* YOUR TASK: Keyword search on "input": report each line of the records that contains it.

START DATA RECORDS

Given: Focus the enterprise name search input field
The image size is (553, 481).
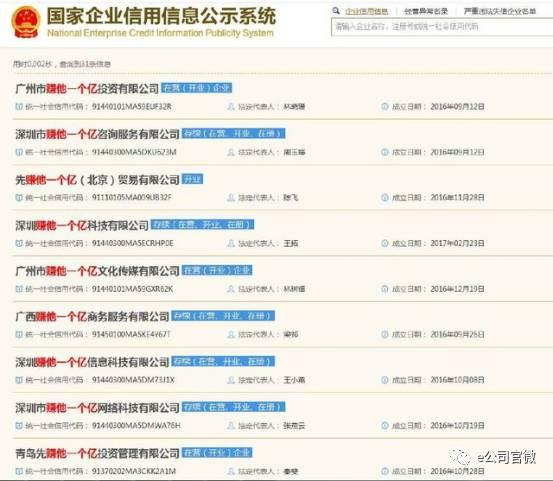Looking at the screenshot, I should 442,27.
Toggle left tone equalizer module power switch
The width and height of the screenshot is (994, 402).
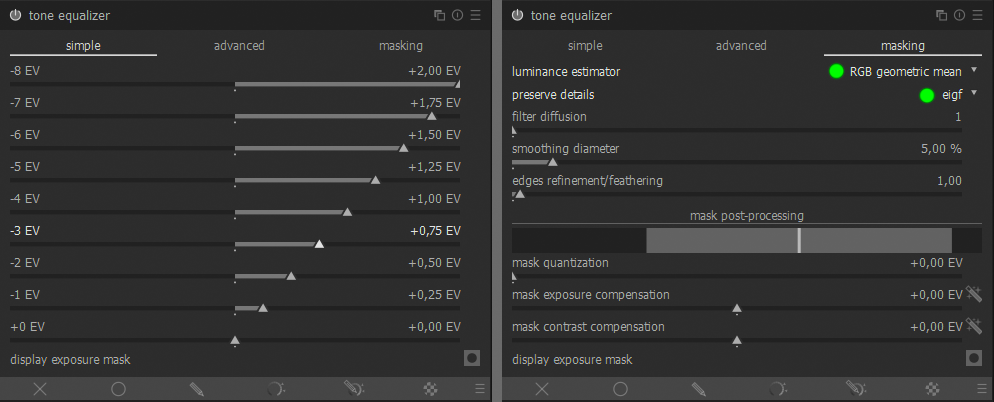coord(15,15)
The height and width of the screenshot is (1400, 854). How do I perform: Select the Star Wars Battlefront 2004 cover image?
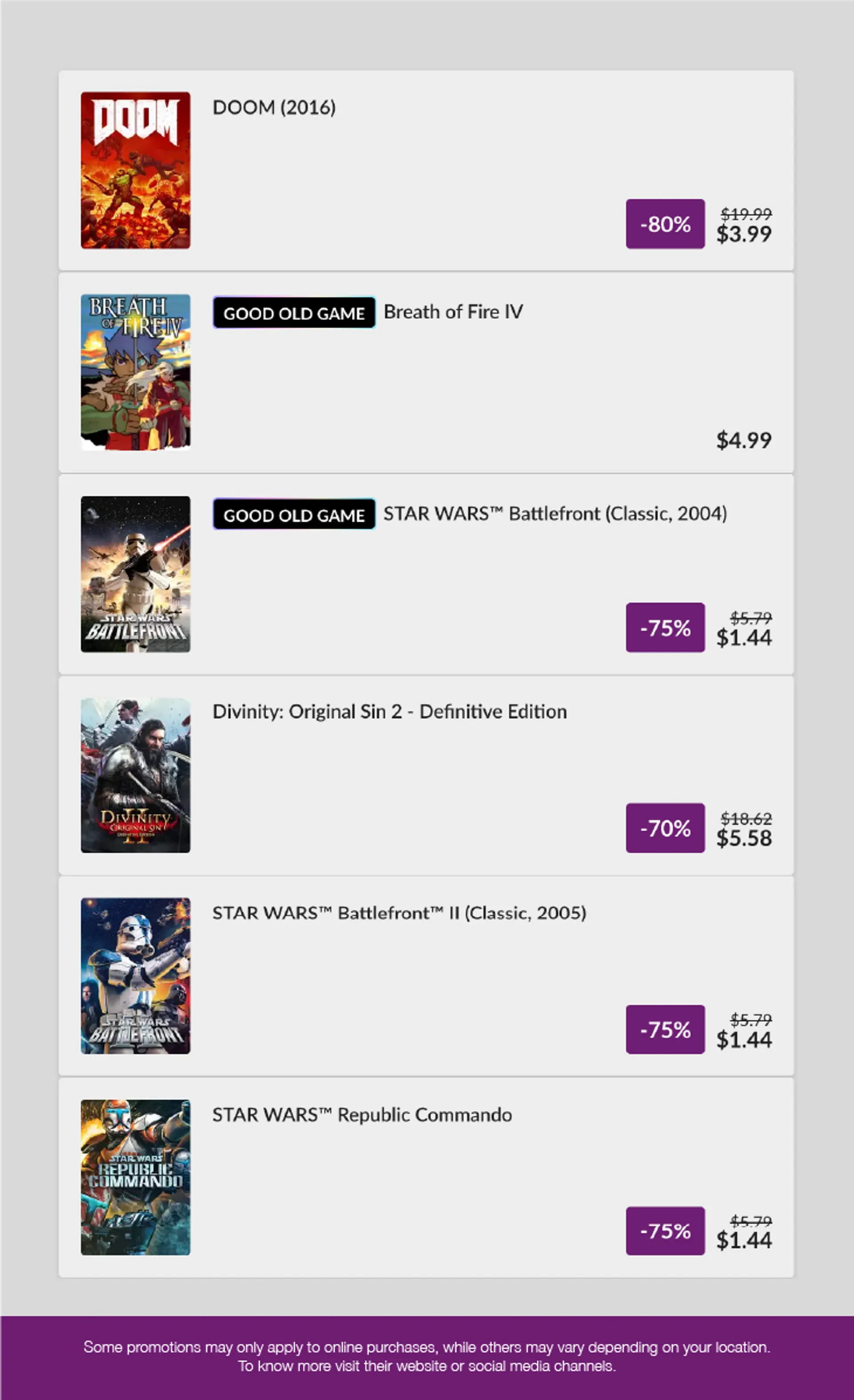[x=135, y=574]
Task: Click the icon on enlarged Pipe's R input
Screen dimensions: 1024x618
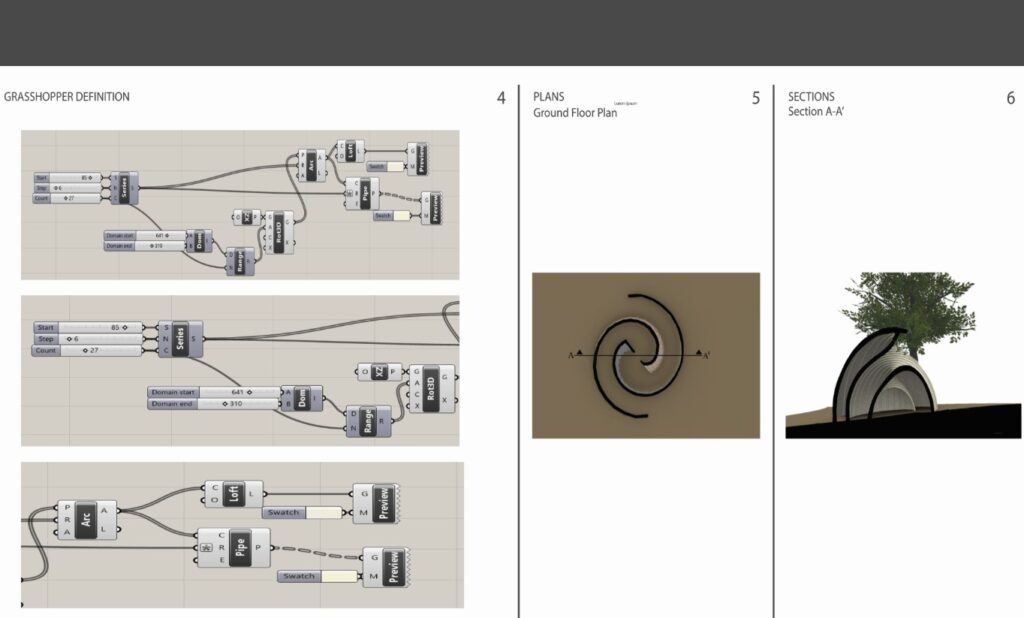Action: click(209, 547)
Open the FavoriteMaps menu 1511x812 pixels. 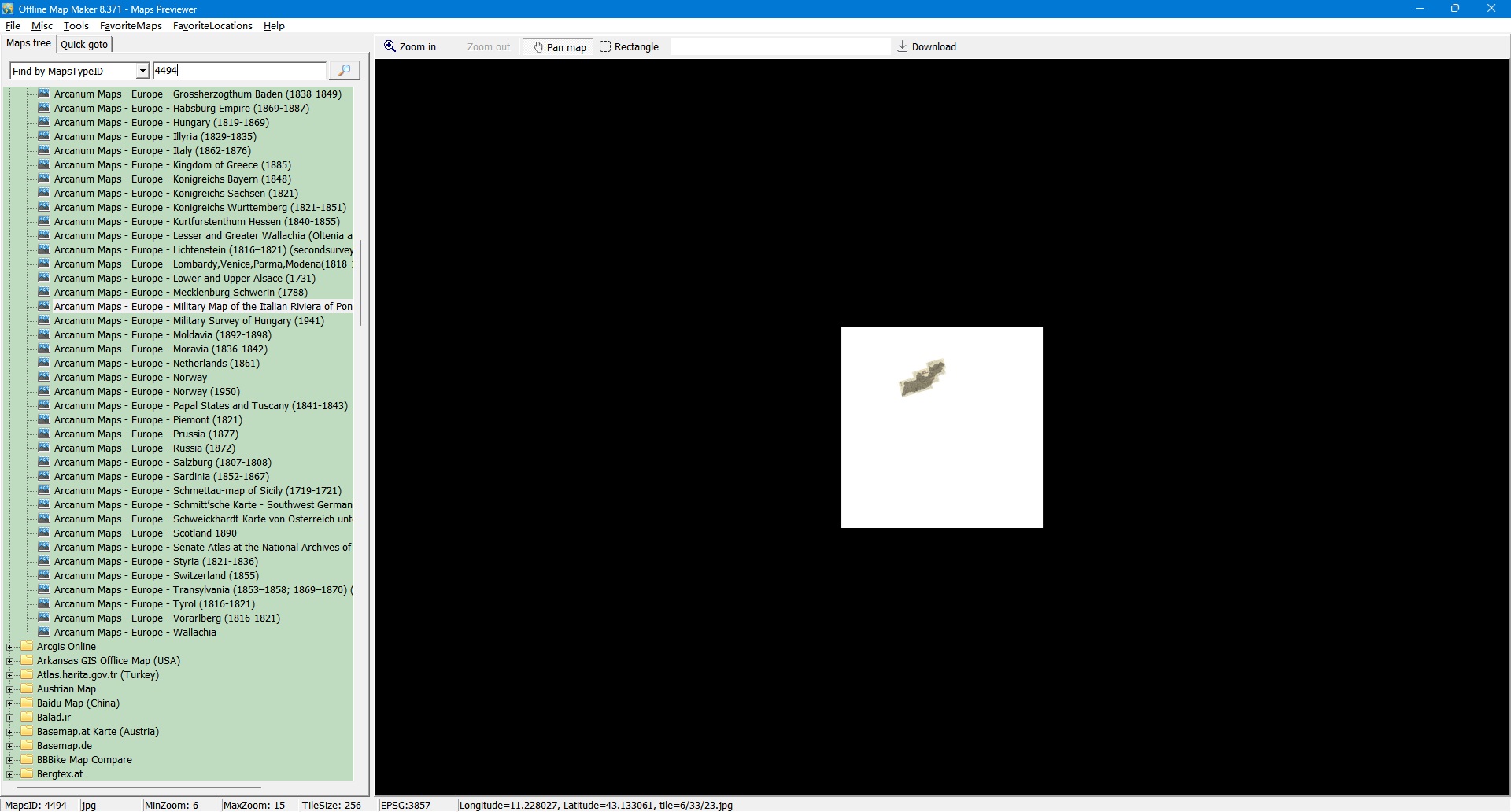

END DATA RECORDS

* RESPONSE AREA:
Given: Focus the enterprise name search input field
Task: Click the icon on enlarged Pipe's R input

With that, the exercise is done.